“Wat heb je een mooie knot,” zegt de vrouw tegen Kitty. “En een mooie boezem.”
“Eh, bedankt. Je hebt zelf geen knot, toch?” vraagt Kitty.
“Nee,” zegt de vrouw, “mijn moeder had een knot.”
“Voor jou is dat te ouderwets denk ik,” zegt Kitty.
“Ja, mijn vader had ook een knot,” zegt de vrouw.
“Ik heet Kitty,” stelt Kitty zich voor. “En jij?”
“Ik heet ook Kitty,” zegt de vrouw en lacht.
“Wat toevallig, mijn konijn heet óók Kitty.”
“Nee,” zegt de vrouw. “Die heet Ron. Mijn man heet Kitty.”
Aan tafel zit een vrouw met een sapje.
“Het is niet veel,” zegt de vrouw. “Ik zet het hier neer en dan weer daar. En het is zó op.”
“Als het daar staat kunnen we een liedje zingen,” zegt Kitty.
Na het liedje zegt de vrouw: “dat is uit de oorlog.”
“Dat klopt.
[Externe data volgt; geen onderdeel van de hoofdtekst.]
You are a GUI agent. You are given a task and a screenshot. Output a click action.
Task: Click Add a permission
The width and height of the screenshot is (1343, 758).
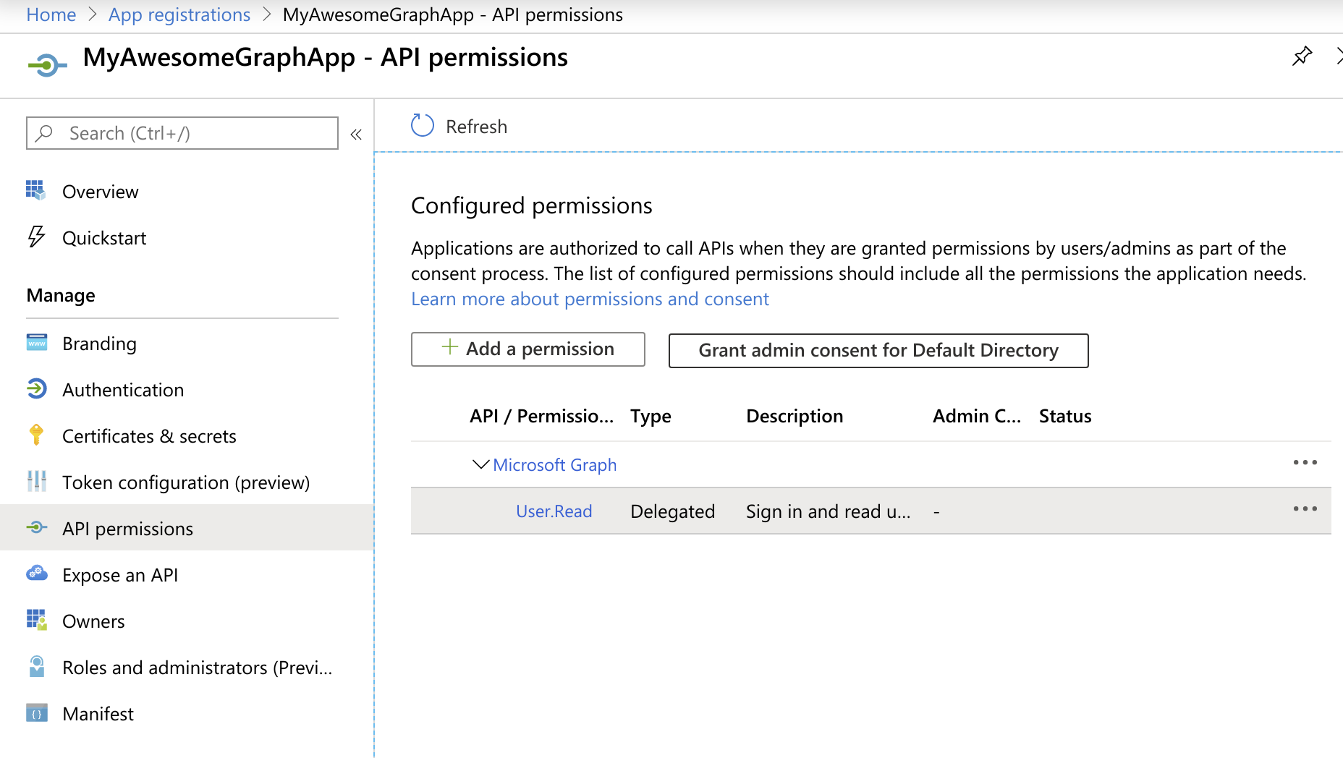pyautogui.click(x=528, y=349)
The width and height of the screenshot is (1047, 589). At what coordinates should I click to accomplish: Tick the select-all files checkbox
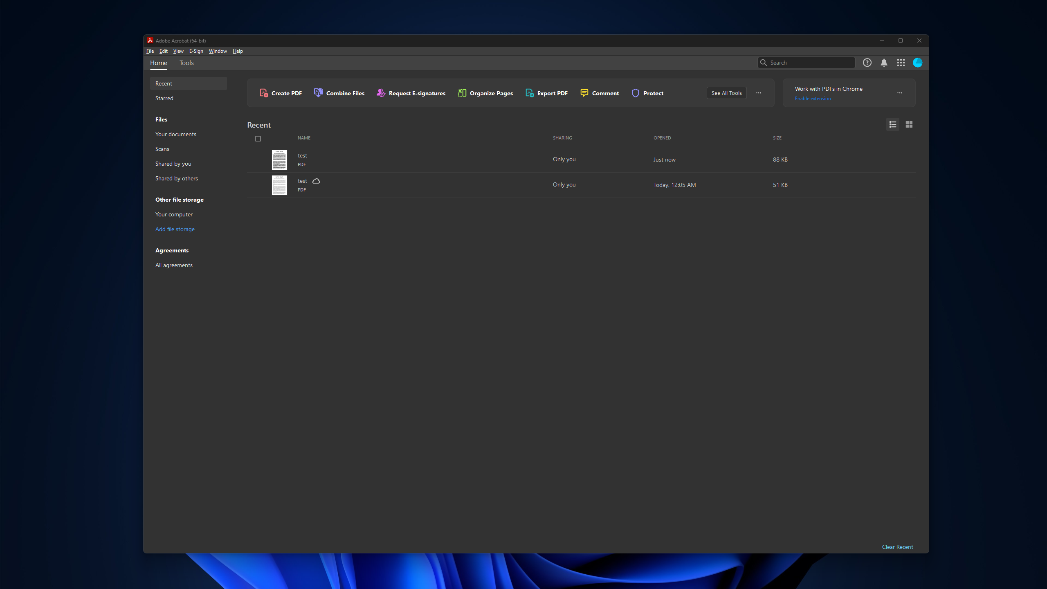pyautogui.click(x=258, y=139)
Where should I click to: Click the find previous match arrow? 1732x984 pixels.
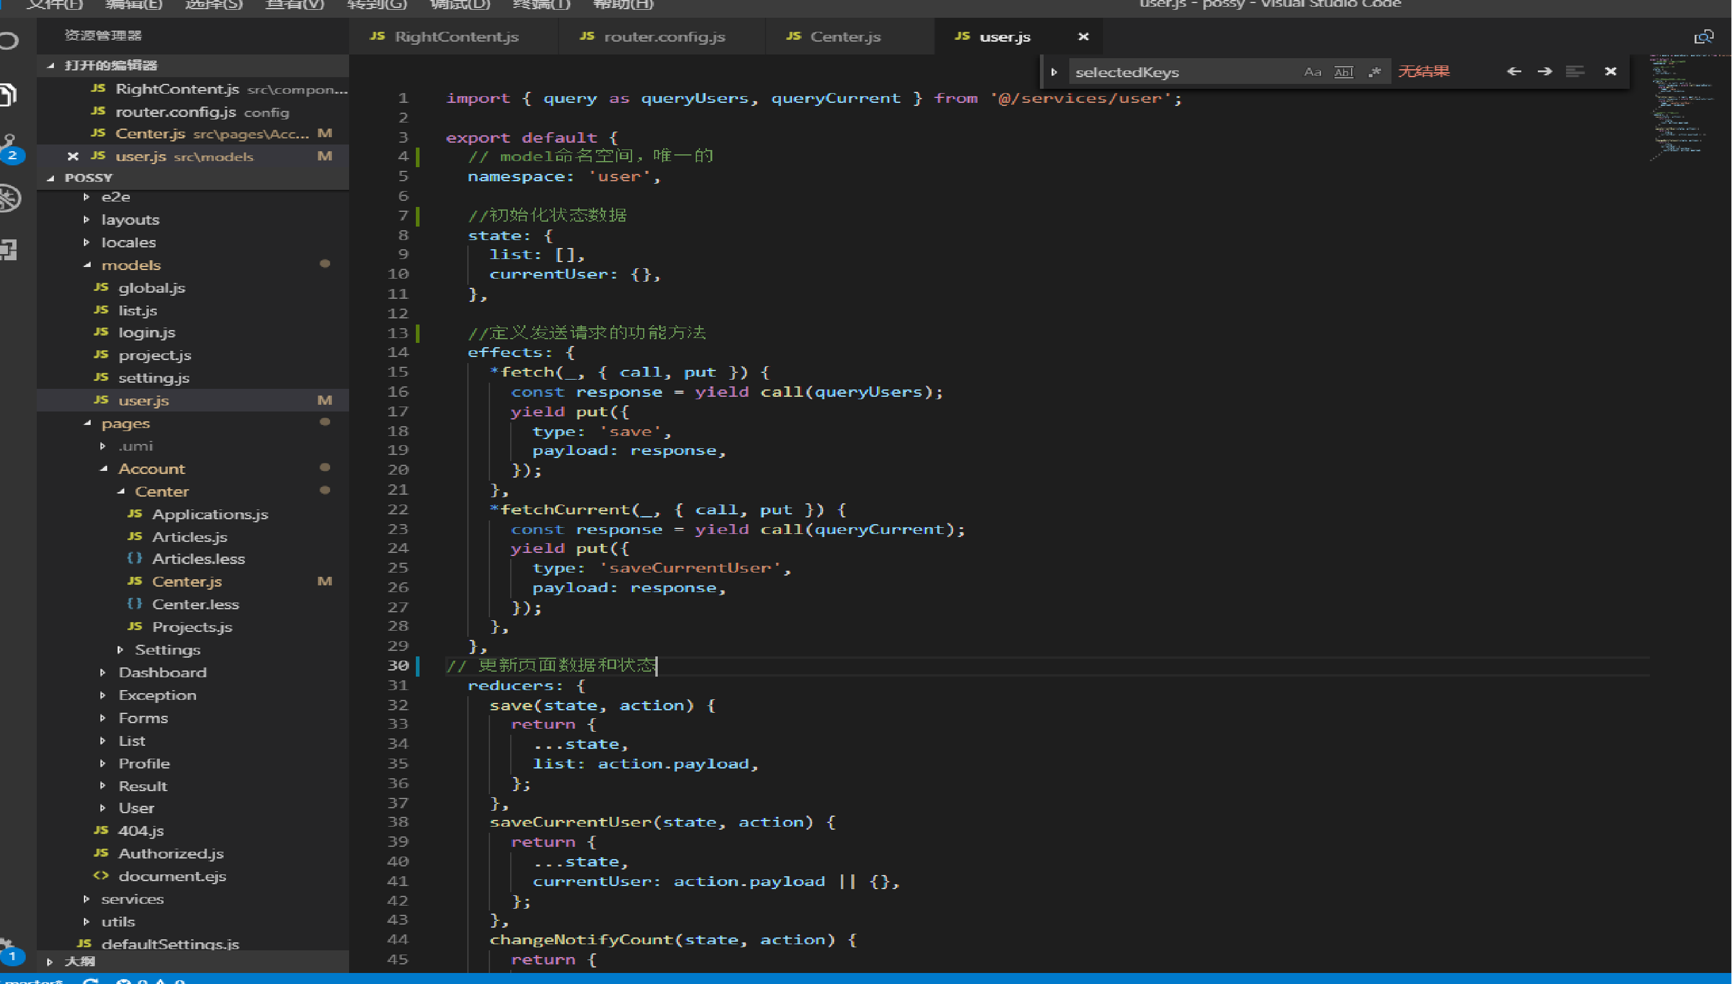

Was jij daarbij?” vraagt Kitty.
“Ja,” zegt de vrouw, “maar ik was wel jonger.” Ze wijst naar de man naast haar. “Hij was er ook, maar met een andere leeftijd.”
“Ik weet niet waar jullie het over hebben,” zegt de man, “maar je hebt een mooie neus. Een Moos. Dat is een jood.”
“Je zingt mooi,” zegt Kitty tegen de vrouw. “Misschien word je beroemd!”
De vrouw glimlacht. “Misschien wel ja,” zegt ze.
Ze wendt zich tot de man naast haar en zegt: “ik ben beroemd omdat ik een mooie stem heb.”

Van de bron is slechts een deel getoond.